Adcetris is supplied in a glass vial with a butyl rubber stopper and an aluminium/plastic flip-off seal, containing 50 mg Adcetris as a white to off-white lyophilized cake or powder. Each pack of Adcetris contains 1 vial.

6.6 Special Precautions for Disposal

Adcetris is for single use in one patient only. Any unused product or waste material should be disposed of in accordance with local requirements.

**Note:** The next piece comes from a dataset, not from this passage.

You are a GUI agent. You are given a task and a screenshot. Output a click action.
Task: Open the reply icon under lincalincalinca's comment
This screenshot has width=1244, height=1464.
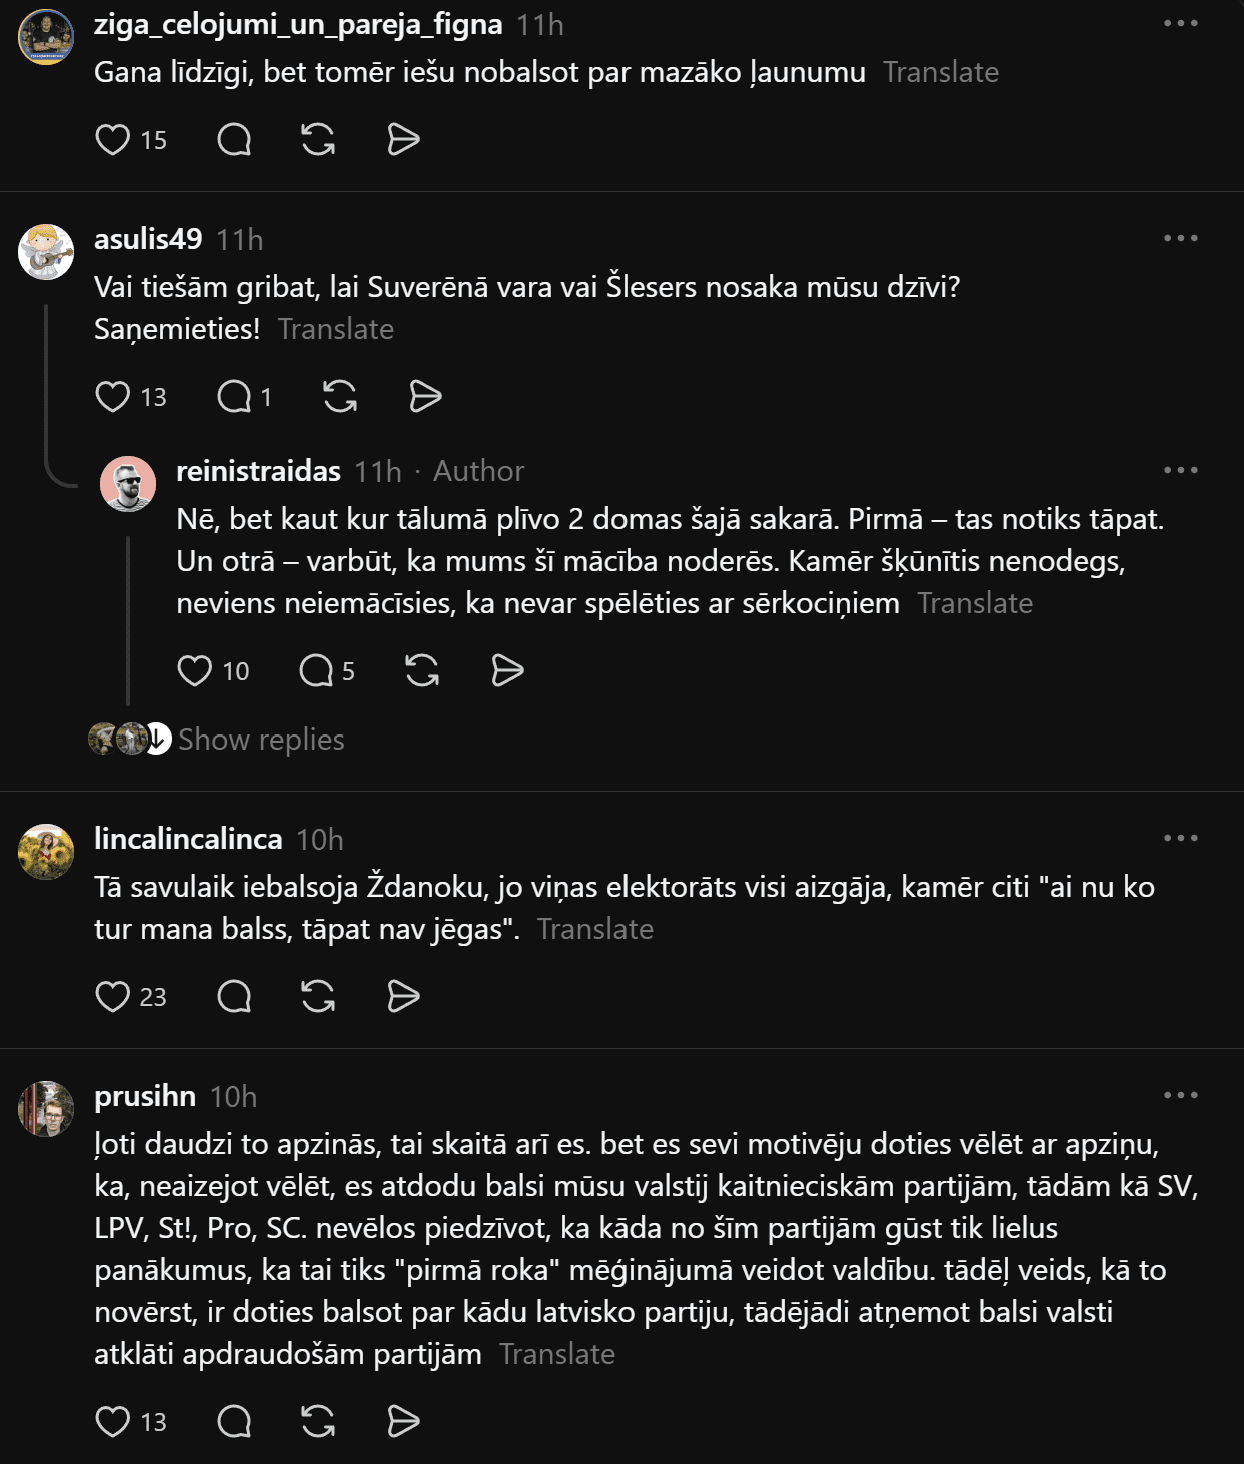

6.7 Physicochemical Properties

Chemical structure.

Adcetris (brentuximab vedotin) is a CD30-directed antibody-drug conjugate (ADC) consisting of three components: 1) the chimeric IgG1 antibody cAC10, specific for human CD30, 2) the microtubule disrupting agent MMAE, and 3) a protease-cleavable linker that covalently attaches MMAE to cAC10.
Brentuximab vedotin has an approximate molecular weight of 153 kDa. Approximately 4 molecules of MMAE are attached to each antibody molecule. Brentuximab vedotin is produced by chemical conjugation of the antibody and small molecule components. The antibody is produced by mammalian (Chinese hamster ovary) cells, and the small molecule components are produced by chemical synthesis.

CAS number.

914088-09-8.

7 Medicine Schedule (Poisons Standard)

Prescription Only Medicine (Schedule 4).